Transformer representation learning is necessary for dynamic multi-modal physiological data on small-cohort patients
- URL: http://arxiv.org/abs/2504.04120v2
- Date: Fri, 11 Apr 2025 03:05:17 GMT
- Title: Transformer representation learning is necessary for dynamic multi-modal physiological data on small-cohort patients
- Authors: Bingxu Wang, Yapeng Wang, Kunzhi Cai, Yuqi Zhang, Zeyi Zhou, Yachong Guo, Wei Wang, Qing Zhou,
- Abstract summary: Postoperative delirium (POD) is a severe neuropsychiatric complication affecting nearly 50% of high-risk surgical patients.<n>We propose a POD prediction framework comprising a Transformer representation model followed by traditional machine learning algorithms.

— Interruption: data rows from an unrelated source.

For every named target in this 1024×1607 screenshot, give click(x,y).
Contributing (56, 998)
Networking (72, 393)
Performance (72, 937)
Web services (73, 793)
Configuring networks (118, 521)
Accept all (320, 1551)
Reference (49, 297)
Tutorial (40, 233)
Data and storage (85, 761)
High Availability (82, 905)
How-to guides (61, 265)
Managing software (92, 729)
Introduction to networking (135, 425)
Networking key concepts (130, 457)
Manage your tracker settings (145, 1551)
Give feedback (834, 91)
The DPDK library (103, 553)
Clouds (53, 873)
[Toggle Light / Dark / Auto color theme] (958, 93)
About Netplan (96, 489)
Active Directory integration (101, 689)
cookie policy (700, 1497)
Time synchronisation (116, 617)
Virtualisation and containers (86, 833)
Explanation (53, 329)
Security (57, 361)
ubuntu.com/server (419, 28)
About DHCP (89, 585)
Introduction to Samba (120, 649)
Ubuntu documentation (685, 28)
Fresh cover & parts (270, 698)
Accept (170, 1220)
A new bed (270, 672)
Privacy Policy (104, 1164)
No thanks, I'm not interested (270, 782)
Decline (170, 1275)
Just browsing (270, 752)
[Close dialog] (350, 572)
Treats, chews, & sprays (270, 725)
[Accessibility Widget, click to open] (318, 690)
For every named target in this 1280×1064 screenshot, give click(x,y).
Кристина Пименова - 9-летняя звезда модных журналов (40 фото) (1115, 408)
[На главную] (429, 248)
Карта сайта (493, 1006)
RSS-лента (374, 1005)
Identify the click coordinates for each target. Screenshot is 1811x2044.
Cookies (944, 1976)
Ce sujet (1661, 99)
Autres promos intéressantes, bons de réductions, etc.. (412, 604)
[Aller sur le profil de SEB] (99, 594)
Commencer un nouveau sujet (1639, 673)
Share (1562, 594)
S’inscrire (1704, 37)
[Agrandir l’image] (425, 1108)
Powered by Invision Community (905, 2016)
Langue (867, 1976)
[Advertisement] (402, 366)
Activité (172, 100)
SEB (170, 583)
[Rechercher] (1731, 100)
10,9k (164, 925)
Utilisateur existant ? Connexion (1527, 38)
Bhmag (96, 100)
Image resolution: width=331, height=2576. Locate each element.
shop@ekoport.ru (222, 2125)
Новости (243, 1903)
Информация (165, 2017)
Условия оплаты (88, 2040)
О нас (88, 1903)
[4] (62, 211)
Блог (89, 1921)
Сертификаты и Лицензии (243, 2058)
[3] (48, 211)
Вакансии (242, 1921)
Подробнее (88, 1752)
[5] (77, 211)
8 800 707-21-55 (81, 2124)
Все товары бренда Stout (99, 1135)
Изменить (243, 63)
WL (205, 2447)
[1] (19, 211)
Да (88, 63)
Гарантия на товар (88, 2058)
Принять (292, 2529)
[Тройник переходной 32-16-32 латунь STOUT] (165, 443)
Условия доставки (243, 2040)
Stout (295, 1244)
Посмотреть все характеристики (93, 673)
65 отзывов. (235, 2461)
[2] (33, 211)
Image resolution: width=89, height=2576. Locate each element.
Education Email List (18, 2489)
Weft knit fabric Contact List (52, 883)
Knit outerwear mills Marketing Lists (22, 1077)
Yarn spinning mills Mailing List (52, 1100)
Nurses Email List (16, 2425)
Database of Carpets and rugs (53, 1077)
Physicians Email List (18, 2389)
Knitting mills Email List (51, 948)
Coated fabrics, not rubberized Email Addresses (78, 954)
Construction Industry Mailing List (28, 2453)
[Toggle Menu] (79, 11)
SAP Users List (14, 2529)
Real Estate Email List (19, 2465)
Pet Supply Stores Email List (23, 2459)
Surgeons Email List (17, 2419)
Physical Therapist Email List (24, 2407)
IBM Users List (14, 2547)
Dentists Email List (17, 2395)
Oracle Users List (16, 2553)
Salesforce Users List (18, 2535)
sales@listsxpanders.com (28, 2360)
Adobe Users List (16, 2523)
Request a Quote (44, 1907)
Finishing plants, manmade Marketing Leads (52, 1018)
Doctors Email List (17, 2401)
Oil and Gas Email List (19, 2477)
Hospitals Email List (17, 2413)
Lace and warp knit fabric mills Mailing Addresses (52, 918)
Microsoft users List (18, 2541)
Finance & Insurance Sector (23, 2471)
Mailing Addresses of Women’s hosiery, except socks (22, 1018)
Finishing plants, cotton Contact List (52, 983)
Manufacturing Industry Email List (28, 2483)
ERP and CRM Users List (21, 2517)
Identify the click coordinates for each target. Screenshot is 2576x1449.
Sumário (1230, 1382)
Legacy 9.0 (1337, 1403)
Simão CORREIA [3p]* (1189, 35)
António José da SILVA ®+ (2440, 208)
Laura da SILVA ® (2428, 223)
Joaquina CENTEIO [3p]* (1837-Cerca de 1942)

- Score: 13.200153129546983
- License: http://arxiv.org/licenses/nonexclusive-distrib/1.0/
- Abstract: Postoperative delirium (POD), a severe neuropsychiatric complication affecting nearly 50% of high-risk surgical patients, is defined as an acute disorder of attention and cognition, It remains significantly underdiagnosed in the intensive care units (ICUs) due to subjective monitoring methods. Early and accurate diagnosis of POD is critical and achievable. Here, we propose a POD prediction framework comprising a Transformer representation model followed by traditional machine learning algorithms. Our approaches utilizes multi-modal physiological data, including amplitude-integrated electroencephalography (aEEG), vital signs, electrocardiographic monitor data as well as hemodynamic parameters. We curated the first multi-modal POD dataset encompassing two patient types and evaluated the various Transformer architectures for representation learning. Empirical results indicate a consistent improvements of sensitivity and Youden index in patient TYPE I using Transformer representations, particularly our fusion adaptation of Pathformer. By enabling effective delirium diagnosis from postoperative day 1 to 3, our extensive experimental findings emphasize the potential of multi-modal physiological data and highlight the necessity of representation learning via multi-modal Transformer architecture in clinical diagnosis.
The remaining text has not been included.